--- Work to be completed ---
The listing beneath should be written out in full, exactly as shown.
================
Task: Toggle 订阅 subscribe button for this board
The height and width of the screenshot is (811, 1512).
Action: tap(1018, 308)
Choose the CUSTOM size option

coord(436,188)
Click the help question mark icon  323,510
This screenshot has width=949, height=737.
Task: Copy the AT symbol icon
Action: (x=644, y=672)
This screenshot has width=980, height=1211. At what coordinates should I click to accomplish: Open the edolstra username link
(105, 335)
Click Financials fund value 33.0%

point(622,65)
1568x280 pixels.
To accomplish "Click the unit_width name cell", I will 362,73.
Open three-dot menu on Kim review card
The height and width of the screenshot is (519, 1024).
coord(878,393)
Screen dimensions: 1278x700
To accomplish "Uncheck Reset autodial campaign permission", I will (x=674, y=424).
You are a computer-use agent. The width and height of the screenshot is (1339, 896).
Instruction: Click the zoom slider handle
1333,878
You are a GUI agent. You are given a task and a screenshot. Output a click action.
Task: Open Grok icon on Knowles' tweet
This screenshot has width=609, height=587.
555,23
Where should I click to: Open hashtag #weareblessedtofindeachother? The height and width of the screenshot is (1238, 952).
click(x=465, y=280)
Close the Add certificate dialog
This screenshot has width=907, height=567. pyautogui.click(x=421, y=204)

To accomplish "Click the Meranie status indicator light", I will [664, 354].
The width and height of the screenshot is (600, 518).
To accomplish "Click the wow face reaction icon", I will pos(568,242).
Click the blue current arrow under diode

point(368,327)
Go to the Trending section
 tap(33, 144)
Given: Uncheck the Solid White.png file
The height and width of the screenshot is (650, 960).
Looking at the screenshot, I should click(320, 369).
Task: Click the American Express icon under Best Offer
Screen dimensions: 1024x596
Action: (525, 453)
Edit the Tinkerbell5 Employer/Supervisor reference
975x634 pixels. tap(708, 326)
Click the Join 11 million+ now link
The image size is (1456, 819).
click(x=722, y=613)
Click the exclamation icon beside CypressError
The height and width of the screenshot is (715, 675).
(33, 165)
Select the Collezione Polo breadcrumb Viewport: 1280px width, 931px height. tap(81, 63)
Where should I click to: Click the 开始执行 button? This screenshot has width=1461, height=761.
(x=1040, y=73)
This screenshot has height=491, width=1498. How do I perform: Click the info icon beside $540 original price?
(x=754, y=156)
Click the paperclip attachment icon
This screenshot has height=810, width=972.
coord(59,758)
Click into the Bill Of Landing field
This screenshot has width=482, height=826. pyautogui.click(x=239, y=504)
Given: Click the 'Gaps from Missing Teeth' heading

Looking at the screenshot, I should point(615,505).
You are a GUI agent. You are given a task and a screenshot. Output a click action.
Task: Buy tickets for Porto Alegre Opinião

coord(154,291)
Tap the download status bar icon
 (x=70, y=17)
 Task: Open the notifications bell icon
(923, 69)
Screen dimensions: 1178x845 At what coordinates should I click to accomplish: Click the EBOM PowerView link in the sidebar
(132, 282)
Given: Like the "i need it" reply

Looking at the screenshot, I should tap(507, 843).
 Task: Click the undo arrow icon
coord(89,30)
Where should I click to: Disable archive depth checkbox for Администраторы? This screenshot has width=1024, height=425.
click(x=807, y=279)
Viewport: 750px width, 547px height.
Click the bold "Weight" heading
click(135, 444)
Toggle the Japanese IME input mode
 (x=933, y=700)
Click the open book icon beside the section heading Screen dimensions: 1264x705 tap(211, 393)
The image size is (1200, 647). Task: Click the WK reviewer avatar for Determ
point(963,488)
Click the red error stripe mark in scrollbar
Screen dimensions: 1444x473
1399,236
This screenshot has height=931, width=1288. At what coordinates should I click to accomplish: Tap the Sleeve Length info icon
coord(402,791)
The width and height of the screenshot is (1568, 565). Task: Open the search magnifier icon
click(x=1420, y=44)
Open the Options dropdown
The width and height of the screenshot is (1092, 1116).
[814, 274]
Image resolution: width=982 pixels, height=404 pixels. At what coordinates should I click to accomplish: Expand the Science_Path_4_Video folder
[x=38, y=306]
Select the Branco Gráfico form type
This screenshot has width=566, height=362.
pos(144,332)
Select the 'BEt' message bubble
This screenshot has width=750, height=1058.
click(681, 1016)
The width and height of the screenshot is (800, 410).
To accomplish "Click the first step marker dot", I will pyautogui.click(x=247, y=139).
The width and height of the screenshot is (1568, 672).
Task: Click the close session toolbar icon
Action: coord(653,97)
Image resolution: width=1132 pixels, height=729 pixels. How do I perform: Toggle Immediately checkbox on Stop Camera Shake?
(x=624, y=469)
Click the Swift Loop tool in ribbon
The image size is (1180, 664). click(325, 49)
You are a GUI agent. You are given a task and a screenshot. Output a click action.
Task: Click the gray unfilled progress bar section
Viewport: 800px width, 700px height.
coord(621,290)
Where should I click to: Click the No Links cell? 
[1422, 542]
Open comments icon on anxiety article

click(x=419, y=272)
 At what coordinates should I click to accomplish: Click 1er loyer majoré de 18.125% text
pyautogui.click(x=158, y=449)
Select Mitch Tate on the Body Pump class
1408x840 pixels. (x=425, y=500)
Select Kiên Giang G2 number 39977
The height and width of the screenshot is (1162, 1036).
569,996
================
--- Task answer ---
Task: Toggle 订阅 subscribe button for this board
The height and width of the screenshot is (811, 1512).
Action: tap(1018, 308)
Choose the CUSTOM size option

coord(436,188)
Click the help question mark icon  323,510
This screenshot has width=949, height=737.
Task: Copy the AT symbol icon
Action: (x=644, y=672)
This screenshot has width=980, height=1211. At what coordinates should I click to accomplish: Open the edolstra username link
(105, 335)
Click Financials fund value 33.0%

point(622,65)
1568x280 pixels.
To accomplish "Click the unit_width name cell", I will 362,73.
Open three-dot menu on Kim review card
The height and width of the screenshot is (519, 1024).
coord(878,393)
Screen dimensions: 1278x700
To accomplish "Uncheck Reset autodial campaign permission", I will (x=674, y=424).
You are a computer-use agent. The width and height of the screenshot is (1339, 896).
Instruction: Click the zoom slider handle
1333,878
You are a GUI agent. You are given a task and a screenshot. Output a click action.
Task: Open Grok icon on Knowles' tweet
This screenshot has width=609, height=587.
555,23
Where should I click to: Open hashtag #weareblessedtofindeachother? The height and width of the screenshot is (1238, 952).
click(x=465, y=280)
Close the Add certificate dialog
This screenshot has width=907, height=567. pyautogui.click(x=421, y=204)

To accomplish "Click the Meranie status indicator light", I will [664, 354].
The width and height of the screenshot is (600, 518).
To accomplish "Click the wow face reaction icon", I will pos(568,242).
Click the blue current arrow under diode

point(368,327)
Go to the Trending section
 tap(33, 144)
Given: Uncheck the Solid White.png file
The height and width of the screenshot is (650, 960).
Looking at the screenshot, I should click(320, 369).
Task: Click the American Express icon under Best Offer
Screen dimensions: 1024x596
Action: (525, 453)
Edit the Tinkerbell5 Employer/Supervisor reference
975x634 pixels. tap(708, 326)
Click the Join 11 million+ now link
The image size is (1456, 819).
click(x=722, y=613)
Click the exclamation icon beside CypressError
The height and width of the screenshot is (715, 675).
(33, 165)
Select the Collezione Polo breadcrumb Viewport: 1280px width, 931px height. tap(81, 63)
Where should I click to: Click the 开始执行 button? This screenshot has width=1461, height=761.
(x=1040, y=73)
This screenshot has height=491, width=1498. How do I perform: Click the info icon beside $540 original price?
(x=754, y=156)
Click the paperclip attachment icon
This screenshot has height=810, width=972.
coord(59,758)
Click into the Bill Of Landing field
This screenshot has width=482, height=826. pyautogui.click(x=239, y=504)
Given: Click the 'Gaps from Missing Teeth' heading

Looking at the screenshot, I should point(615,505).
You are a GUI agent. You are given a task and a screenshot. Output a click action.
Task: Buy tickets for Porto Alegre Opinião

coord(154,291)
Tap the download status bar icon
 (x=70, y=17)
 Task: Open the notifications bell icon
(923, 69)
Screen dimensions: 1178x845 At what coordinates should I click to accomplish: Click the EBOM PowerView link in the sidebar
(132, 282)
Given: Like the "i need it" reply

Looking at the screenshot, I should tap(507, 843).
 Task: Click the undo arrow icon
coord(89,30)
Where should I click to: Disable archive depth checkbox for Администраторы? This screenshot has width=1024, height=425.
click(x=807, y=279)
Viewport: 750px width, 547px height.
Click the bold "Weight" heading
click(135, 444)
Toggle the Japanese IME input mode
 (x=933, y=700)
Click the open book icon beside the section heading Screen dimensions: 1264x705 tap(211, 393)
The image size is (1200, 647). Task: Click the WK reviewer avatar for Determ
point(963,488)
Click the red error stripe mark in scrollbar
Screen dimensions: 1444x473
1399,236
This screenshot has height=931, width=1288. At what coordinates should I click to accomplish: Tap the Sleeve Length info icon
coord(402,791)
The width and height of the screenshot is (1568, 565). Task: Open the search magnifier icon
click(x=1420, y=44)
Open the Options dropdown
The width and height of the screenshot is (1092, 1116).
[814, 274]
Image resolution: width=982 pixels, height=404 pixels. At what coordinates should I click to accomplish: Expand the Science_Path_4_Video folder
[x=38, y=306]
Select the Branco Gráfico form type
This screenshot has width=566, height=362.
pos(144,332)
Select the 'BEt' message bubble
This screenshot has width=750, height=1058.
click(681, 1016)
The width and height of the screenshot is (800, 410).
To accomplish "Click the first step marker dot", I will pyautogui.click(x=247, y=139).
The width and height of the screenshot is (1568, 672).
Task: Click the close session toolbar icon
Action: coord(653,97)
Image resolution: width=1132 pixels, height=729 pixels. How do I perform: Toggle Immediately checkbox on Stop Camera Shake?
(x=624, y=469)
Click the Swift Loop tool in ribbon
The image size is (1180, 664). click(325, 49)
You are a GUI agent. You are given a task and a screenshot. Output a click action.
Task: Click the gray unfilled progress bar section
Viewport: 800px width, 700px height.
coord(621,290)
Where should I click to: Click the No Links cell? 
[1422, 542]
Open comments icon on anxiety article

click(x=419, y=272)
 At what coordinates should I click to accomplish: Click 1er loyer majoré de 18.125% text
pyautogui.click(x=158, y=449)
Select Mitch Tate on the Body Pump class
1408x840 pixels. (x=425, y=500)
Select Kiên Giang G2 number 39977
The height and width of the screenshot is (1162, 1036).
569,996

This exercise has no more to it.